- _Recorded data_

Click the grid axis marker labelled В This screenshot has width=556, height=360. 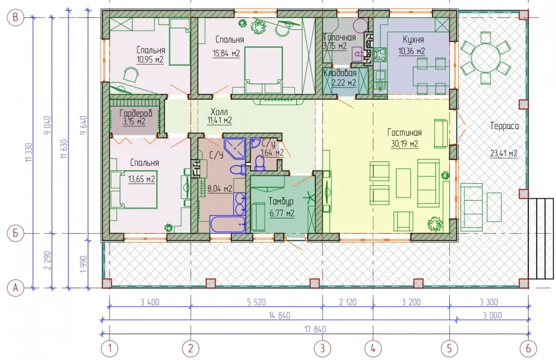click(15, 17)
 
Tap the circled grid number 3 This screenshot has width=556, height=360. click(322, 348)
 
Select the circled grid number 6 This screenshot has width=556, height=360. click(528, 348)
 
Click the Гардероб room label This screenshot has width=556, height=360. click(136, 114)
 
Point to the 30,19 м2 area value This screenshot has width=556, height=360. click(405, 144)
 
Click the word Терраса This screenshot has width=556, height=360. click(504, 126)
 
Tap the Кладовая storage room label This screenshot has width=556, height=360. click(340, 73)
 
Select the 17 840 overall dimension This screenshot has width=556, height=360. click(315, 329)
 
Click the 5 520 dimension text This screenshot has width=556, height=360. click(256, 302)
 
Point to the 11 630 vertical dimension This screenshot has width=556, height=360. click(64, 149)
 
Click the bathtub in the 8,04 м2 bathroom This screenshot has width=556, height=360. click(227, 224)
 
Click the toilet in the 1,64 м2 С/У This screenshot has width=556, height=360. click(260, 164)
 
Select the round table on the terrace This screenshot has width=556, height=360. click(485, 57)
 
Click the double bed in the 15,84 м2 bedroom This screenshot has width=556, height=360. click(264, 70)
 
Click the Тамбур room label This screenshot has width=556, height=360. click(281, 201)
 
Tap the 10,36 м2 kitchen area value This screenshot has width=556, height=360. click(411, 51)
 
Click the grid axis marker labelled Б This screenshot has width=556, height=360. click(15, 233)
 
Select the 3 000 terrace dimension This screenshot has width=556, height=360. click(492, 315)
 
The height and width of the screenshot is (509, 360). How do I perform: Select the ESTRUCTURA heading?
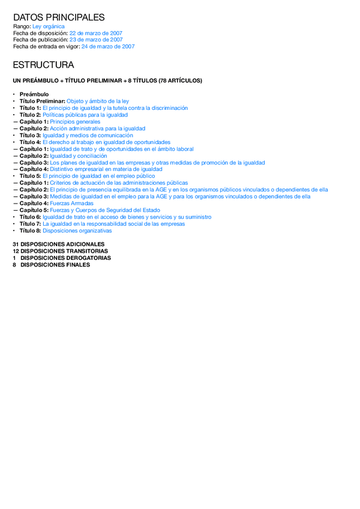pos(43,65)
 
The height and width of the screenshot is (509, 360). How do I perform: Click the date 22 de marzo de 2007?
pos(96,34)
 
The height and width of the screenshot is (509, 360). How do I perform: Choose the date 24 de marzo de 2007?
pos(108,46)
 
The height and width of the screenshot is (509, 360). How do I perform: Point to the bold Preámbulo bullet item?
pos(34,95)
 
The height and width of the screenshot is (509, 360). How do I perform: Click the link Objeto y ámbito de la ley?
pos(98,101)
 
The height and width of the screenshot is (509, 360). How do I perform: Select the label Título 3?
pos(30,136)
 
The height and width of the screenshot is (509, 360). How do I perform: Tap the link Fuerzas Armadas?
pos(71,203)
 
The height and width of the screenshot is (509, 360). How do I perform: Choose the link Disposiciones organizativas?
pos(77,230)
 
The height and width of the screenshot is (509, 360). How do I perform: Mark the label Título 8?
pos(30,230)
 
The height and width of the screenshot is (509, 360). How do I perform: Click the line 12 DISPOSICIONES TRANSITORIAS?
pos(60,251)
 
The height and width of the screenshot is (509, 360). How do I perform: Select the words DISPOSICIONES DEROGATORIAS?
pos(65,258)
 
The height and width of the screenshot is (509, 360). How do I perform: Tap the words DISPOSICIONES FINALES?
pos(55,264)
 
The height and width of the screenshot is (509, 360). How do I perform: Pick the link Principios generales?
pos(75,122)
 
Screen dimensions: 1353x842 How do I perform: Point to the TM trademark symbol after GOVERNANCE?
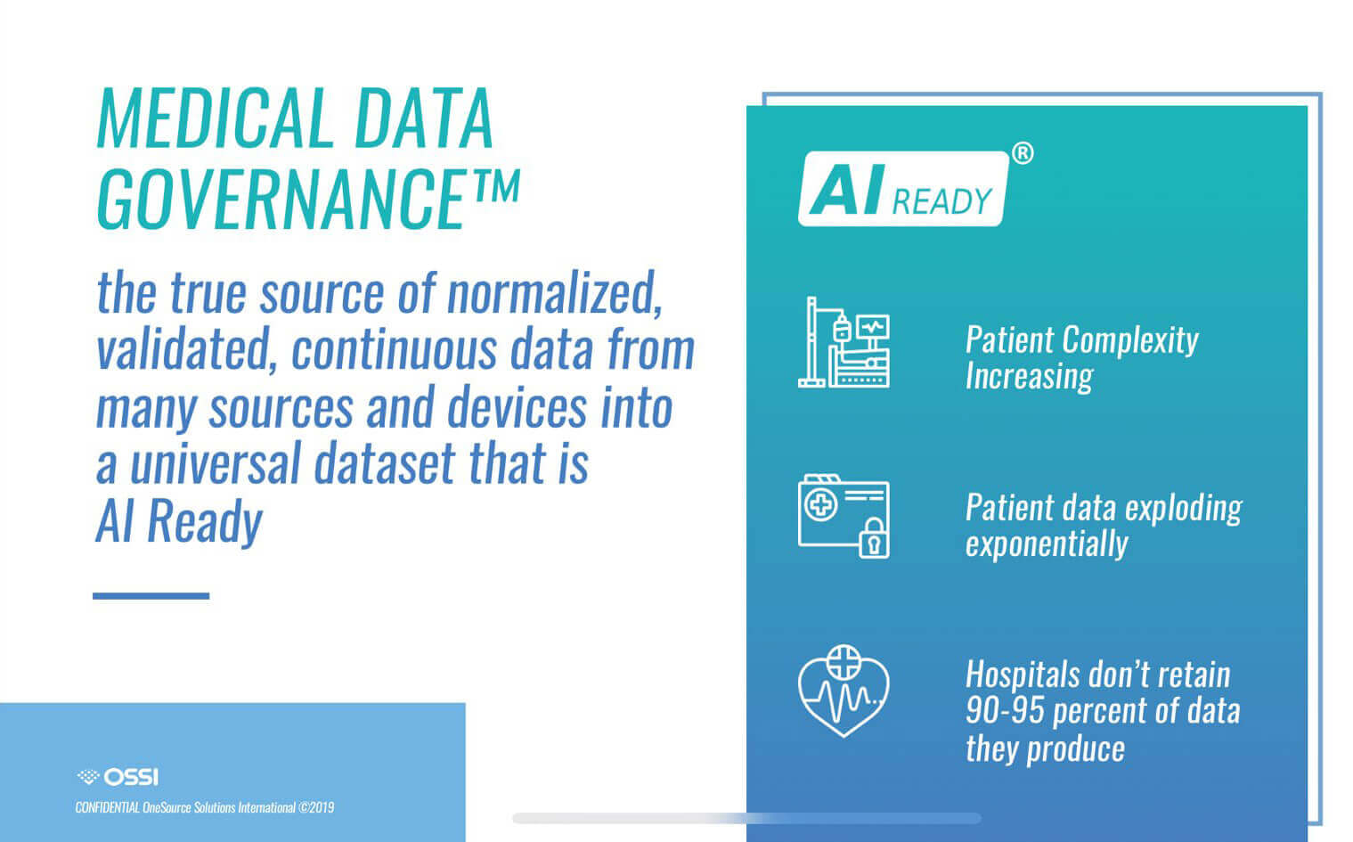tap(495, 185)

- _Stated exercise_
Can you reproduce, word for word, the listing from the line containing "Point to the 30,19" through the line containing "Tap the Кладовая", with both of those lines included?

- _Result_
Point to the 30,19 м2 area value This screenshot has width=556, height=360. click(405, 144)
 
Click the word Терраса This screenshot has width=556, height=360. click(504, 126)
 
Tap the Кладовая storage room label This screenshot has width=556, height=360. click(340, 73)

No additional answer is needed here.